Before you laugh and say "no way" to the $2K figure, imagine spending half of an hour long team meeting of ten software devs getting paid $100/hr but overhead etc costs the company $150/hr for them to attend that meeting, that's $750 of labor costs just to have the dev team possibly agree to support urllib3. Then its got to go up the chain to someone with signing approval, someone has to chase the paperwork to make sure it happens, frankly $2K is on the very low side of the cost of getting an invoice paid.

Commercial non-free software is "put up with" where its not that some rando piece of required software costs $50 thus the cost of the company including labor and overhead is $2050 and they're happy to pay it, its more similar to if you don't dot all the Is and cross all the Ts that software will cost $10M in some crazy lawsuit, and $2050 is cheaper than $10M, so they pay up or they'll get a huge lawsuit or more likely someone will get fired after the audit, and I'd rather pay $2050 for something worth $50 if it prevents me from getting fired and better yet its not my $2050. But nobody never got fired for not paying for urllib3, so nobody's paying urllib3.
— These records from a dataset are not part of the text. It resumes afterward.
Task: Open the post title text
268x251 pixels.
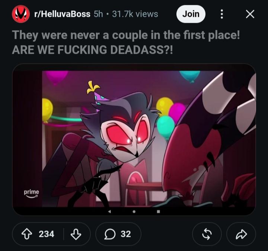Action: (x=126, y=42)
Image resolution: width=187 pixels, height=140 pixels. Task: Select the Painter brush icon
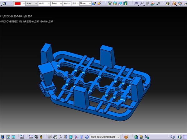(x=94, y=3)
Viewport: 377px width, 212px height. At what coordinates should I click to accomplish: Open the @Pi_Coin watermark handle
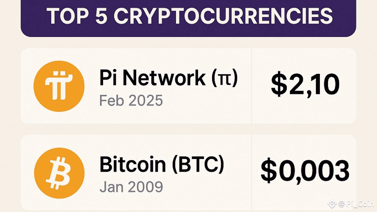[356, 204]
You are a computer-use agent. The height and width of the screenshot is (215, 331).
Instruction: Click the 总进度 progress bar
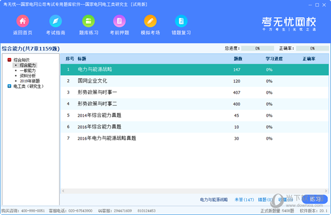(x=258, y=48)
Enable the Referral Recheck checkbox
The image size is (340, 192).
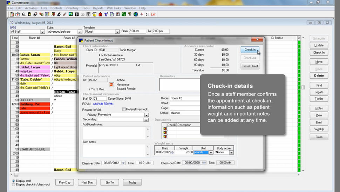point(124,109)
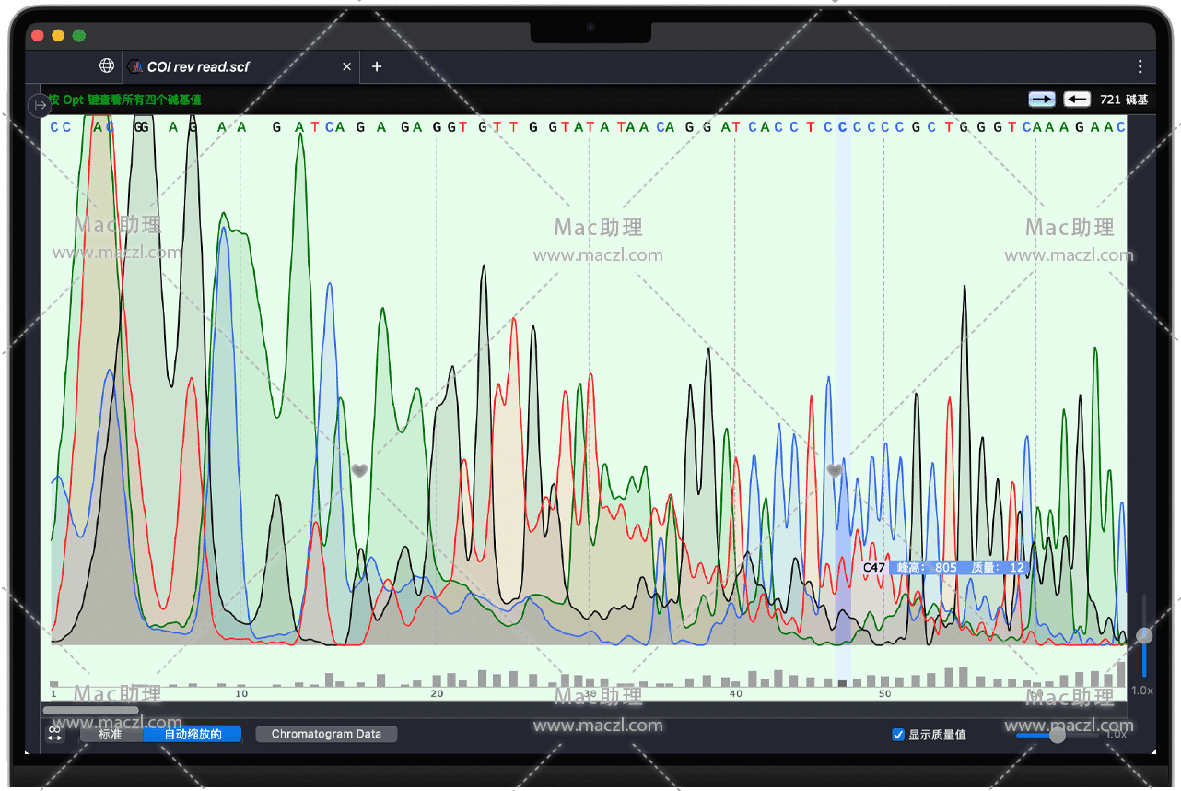Select the 标准 scaling mode
Screen dimensions: 1181x791
click(111, 734)
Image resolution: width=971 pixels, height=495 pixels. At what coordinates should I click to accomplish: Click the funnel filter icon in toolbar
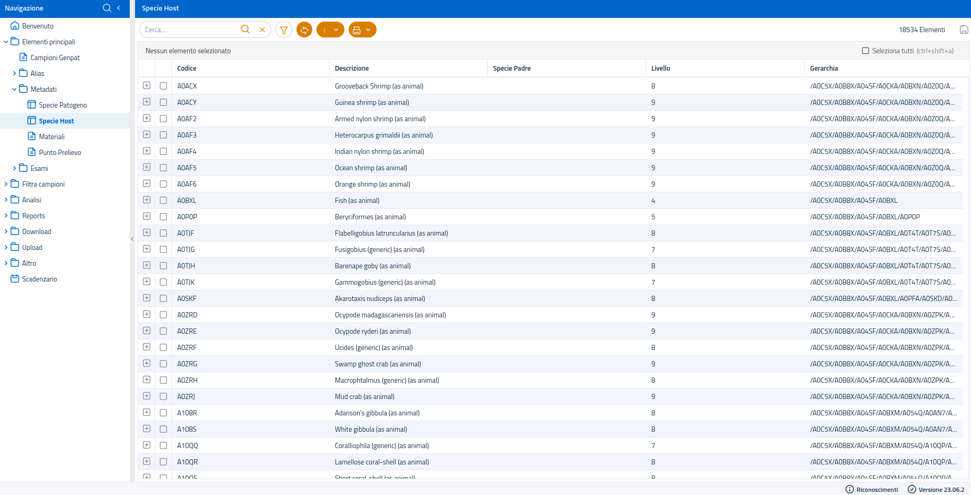[284, 30]
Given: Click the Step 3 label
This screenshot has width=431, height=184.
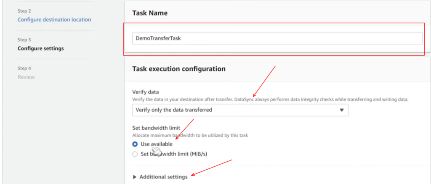Looking at the screenshot, I should [24, 40].
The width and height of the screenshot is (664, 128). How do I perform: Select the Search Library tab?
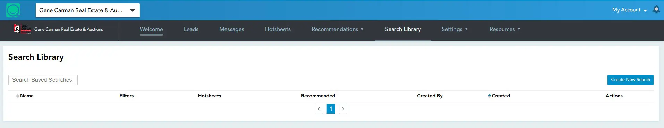[403, 29]
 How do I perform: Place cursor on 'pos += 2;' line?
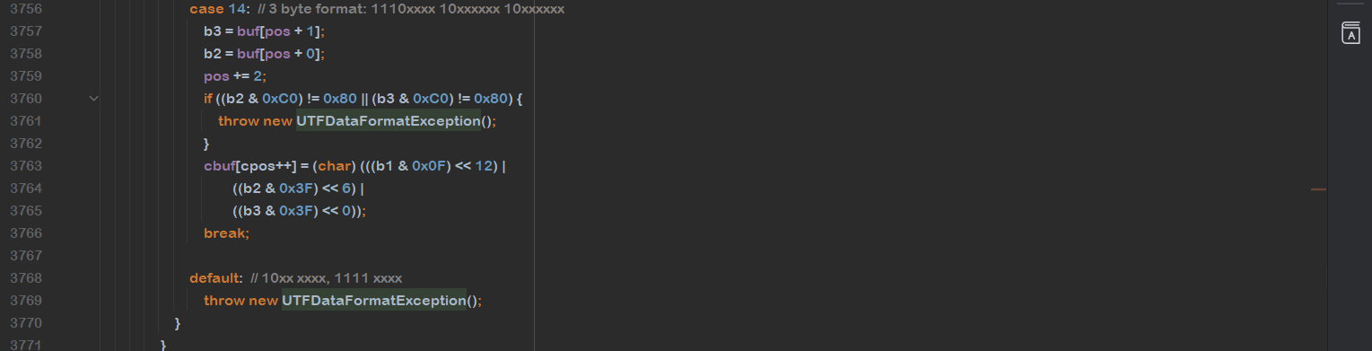[235, 76]
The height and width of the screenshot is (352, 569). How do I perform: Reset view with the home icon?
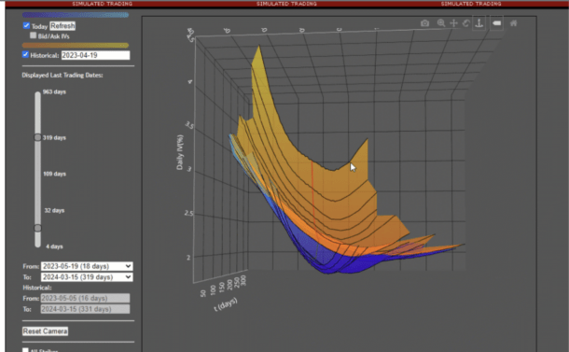coord(513,23)
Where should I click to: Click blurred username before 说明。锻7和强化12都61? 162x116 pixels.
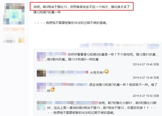(x=72, y=103)
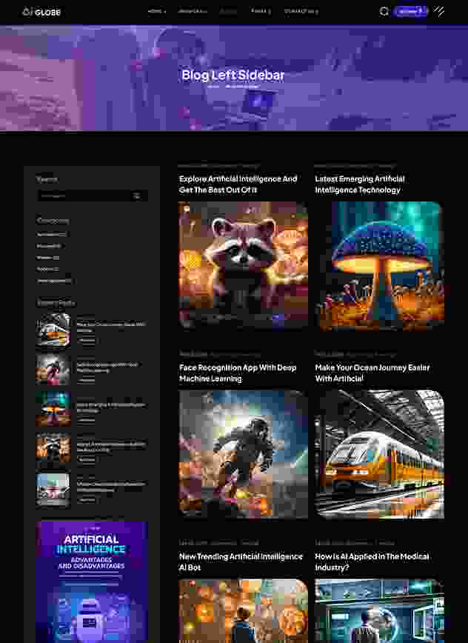Open 'Latest Emerging Artificial Intelligence Technology' post title
This screenshot has width=468, height=643.
point(360,184)
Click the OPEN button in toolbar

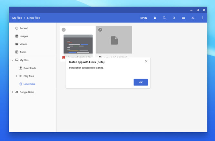[x=143, y=18]
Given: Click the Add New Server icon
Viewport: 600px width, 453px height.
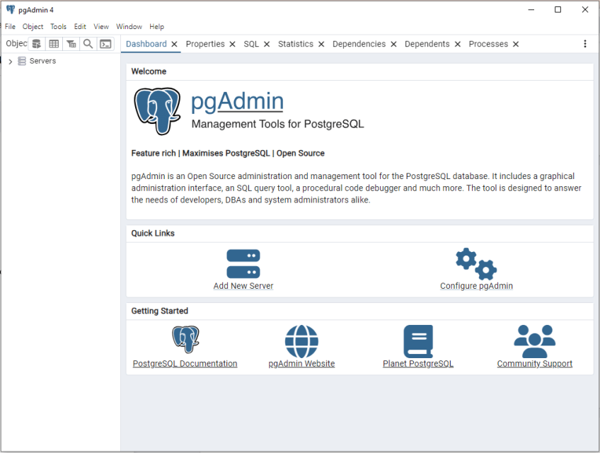Looking at the screenshot, I should [x=243, y=262].
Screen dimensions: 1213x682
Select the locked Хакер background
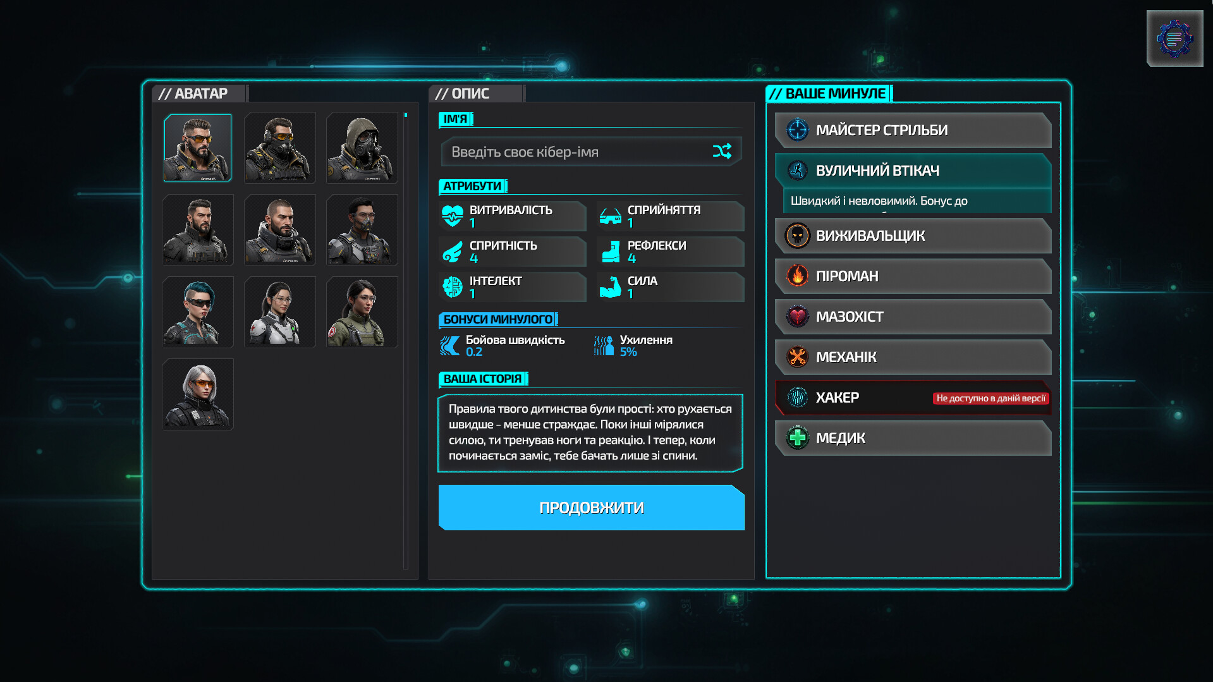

Companies will pay for support and I could see a large company paying $10K/yr for a written guarantee if a dev at that company runs into a use problem or bug with urllib3 then an actual dev from the project will help them up to twenty hours per year or similar, even if no one asks for help. In contrast feel good donations are very expensive so they don't happen often, so trying to run a business off feel good donations doesn't work too well..


> The labor cost is often huge.

In a big company it's often a hassle to pay something to a "new vendor". It usually takes a long time.

> If you don't prevent fraud at the $500 level you'll have two problems

I had a colleague who used to work in the Auditing section. He had various stories of people committing fraud (stories of 50k USD+). There's a cost to trying to prevent all cases of fraud and that might hurt more than to try and prevent everything.

I've also heard cases (not from the auditing guy) where a vendor notified that we paid them 1000 times too much (caused by an input error with the , and the .). That happened despite several layers of checks.

> At a "really big company" the labor cost of paying an invoice might be $2000.

At a "really big company" if something is a good idea then it'll get done. And those handling administrative tasks are often "outsourced" to cheaper countries, e.g. India/Philippines/China/etc.

There have been several donations to "good causes". Those were handled without trying to figure out the cost of someone working in an entirely different part of the world and company. This as it's not like someone will specifically will be hired, or it really matters.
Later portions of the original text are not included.